Kevin and Veronica spent the night together in a hotel not far from the city center. After the kiss they shared in the school library—full of longing and old wounds—there was a kind of silence that followed them. Not awkward, but thick with memories and unfinished feelings.
The hotel room was warm, bathed in soft amber light. Once the door closed, time didn’t seem to move the same way. They were pulled under a current they had resisted for so long. One embrace led to a kiss. One kiss unraveled into years of longing. They didn’t talk much. Just breaths. Just touches that remembered the way home.
Veronica missed Kevin. Missed the way he touched her, held her, kissed her. Missed the way he looked at her like she was the only woman who ever existed. They didn’t just cling to each other in bed, but also in the steamy bathroom, on the soft couch with half-thrown blankets, even on the small table that nearly toppled under their urgency. Like two people who knew this was wrong, but were too tired to reject something that felt right.
They finally fell asleep at three in the morning. Their bodies exhausted, yet still entangled. Kevin drifted off with his hand wrapped around Veronica’s fingers, his face serene, as if that night had brought him the only peace he’d known in years.
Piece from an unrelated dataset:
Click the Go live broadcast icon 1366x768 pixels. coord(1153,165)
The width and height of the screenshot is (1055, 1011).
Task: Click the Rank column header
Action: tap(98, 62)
At around nine, Veronica woke up first. The curtain was half-open, letting sunlight crawl gently across Kevin’s bare skin. She sat up slowly, letting the sheet cover her to the chest. She looked at his face... and the world they had buried came rising back.
She touched his cheek. There were lines now that hadn’t been there before. But the softness in his eyes, even in sleep, remained. She took a deep breath, equal parts relief and ache.
"I’m sorry... for everything," she whispered, though he couldn’t hear.
She thought she was protecting him by leaving. But all she did was leave behind a wound that never healed—in his heart, and in hers. She leaned back against the headboard and let the silence stretch. She didn’t know what the end of this would look like. Whether tomorrow would bring ruin. But in that morning moment... she felt whole again. If only briefly.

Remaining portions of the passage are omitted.